--- Material for this exercise ---

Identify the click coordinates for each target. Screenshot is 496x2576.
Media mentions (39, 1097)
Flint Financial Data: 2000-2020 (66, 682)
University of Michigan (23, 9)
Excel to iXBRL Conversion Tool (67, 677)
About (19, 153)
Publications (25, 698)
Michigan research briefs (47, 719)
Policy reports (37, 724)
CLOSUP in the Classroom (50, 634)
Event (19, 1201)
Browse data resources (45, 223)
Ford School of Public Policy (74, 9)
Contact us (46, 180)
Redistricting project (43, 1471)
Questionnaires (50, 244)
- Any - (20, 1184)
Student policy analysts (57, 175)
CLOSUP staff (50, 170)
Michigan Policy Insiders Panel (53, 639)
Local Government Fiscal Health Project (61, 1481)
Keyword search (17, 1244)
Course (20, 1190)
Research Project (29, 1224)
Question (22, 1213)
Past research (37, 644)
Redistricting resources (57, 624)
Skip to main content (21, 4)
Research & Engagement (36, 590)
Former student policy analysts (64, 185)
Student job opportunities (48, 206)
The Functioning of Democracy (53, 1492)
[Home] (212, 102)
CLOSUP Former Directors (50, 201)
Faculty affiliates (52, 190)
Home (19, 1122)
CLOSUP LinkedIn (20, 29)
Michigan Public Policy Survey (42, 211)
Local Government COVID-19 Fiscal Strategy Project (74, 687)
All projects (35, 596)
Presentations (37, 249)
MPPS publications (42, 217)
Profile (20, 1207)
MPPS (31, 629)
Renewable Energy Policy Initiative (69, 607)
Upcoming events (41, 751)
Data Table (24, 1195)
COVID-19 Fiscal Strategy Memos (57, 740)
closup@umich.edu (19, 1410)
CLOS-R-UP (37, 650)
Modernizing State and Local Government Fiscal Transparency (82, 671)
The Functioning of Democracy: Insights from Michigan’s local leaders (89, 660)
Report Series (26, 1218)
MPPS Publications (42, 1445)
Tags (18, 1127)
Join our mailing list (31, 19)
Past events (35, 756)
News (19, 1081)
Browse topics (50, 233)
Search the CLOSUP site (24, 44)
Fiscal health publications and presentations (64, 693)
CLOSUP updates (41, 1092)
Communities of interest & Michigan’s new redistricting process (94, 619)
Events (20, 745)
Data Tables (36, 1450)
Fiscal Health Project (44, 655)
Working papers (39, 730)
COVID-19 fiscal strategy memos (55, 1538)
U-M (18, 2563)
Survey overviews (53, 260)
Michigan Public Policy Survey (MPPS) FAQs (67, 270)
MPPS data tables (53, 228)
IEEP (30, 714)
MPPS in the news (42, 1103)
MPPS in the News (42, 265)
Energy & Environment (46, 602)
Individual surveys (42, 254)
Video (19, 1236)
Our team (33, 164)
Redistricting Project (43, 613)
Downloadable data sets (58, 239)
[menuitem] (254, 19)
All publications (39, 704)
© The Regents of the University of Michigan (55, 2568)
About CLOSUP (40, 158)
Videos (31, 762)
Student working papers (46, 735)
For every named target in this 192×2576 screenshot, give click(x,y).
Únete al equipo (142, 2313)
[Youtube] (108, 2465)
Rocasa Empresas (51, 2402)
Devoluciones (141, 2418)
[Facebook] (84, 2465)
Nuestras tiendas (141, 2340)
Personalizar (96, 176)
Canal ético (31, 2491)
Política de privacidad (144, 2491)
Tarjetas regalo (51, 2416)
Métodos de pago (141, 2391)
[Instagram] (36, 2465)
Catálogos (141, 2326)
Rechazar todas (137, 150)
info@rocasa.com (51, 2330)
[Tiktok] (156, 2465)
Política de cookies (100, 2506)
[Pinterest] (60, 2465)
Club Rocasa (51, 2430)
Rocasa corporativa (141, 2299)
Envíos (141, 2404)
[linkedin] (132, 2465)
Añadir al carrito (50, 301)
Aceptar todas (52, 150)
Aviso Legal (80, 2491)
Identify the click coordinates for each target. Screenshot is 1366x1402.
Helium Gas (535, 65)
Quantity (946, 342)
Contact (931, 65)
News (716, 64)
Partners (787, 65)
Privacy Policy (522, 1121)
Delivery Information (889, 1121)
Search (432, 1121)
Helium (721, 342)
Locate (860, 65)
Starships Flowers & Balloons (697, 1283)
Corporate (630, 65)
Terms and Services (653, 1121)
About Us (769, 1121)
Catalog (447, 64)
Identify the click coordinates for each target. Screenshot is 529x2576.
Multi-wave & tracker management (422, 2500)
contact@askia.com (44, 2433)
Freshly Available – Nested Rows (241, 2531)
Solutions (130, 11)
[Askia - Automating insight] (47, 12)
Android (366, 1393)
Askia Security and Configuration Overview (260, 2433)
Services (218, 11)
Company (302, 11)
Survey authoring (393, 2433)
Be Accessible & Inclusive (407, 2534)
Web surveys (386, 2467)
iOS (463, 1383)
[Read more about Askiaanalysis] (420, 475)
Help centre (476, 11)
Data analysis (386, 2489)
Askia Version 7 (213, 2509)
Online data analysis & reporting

---

** Task details **
Set down the lines of the listing word for word, from its first line through the line containing "Michigan research briefs (47, 719)". Both of those lines belong in the answer, and no others do.

** Response to the task **
Identify the click coordinates for each target. Screenshot is 496x2576.
Media mentions (39, 1097)
Flint Financial Data: 2000-2020 (66, 682)
University of Michigan (23, 9)
Excel to iXBRL Conversion Tool (67, 677)
About (19, 153)
Publications (25, 698)
Michigan research briefs (47, 719)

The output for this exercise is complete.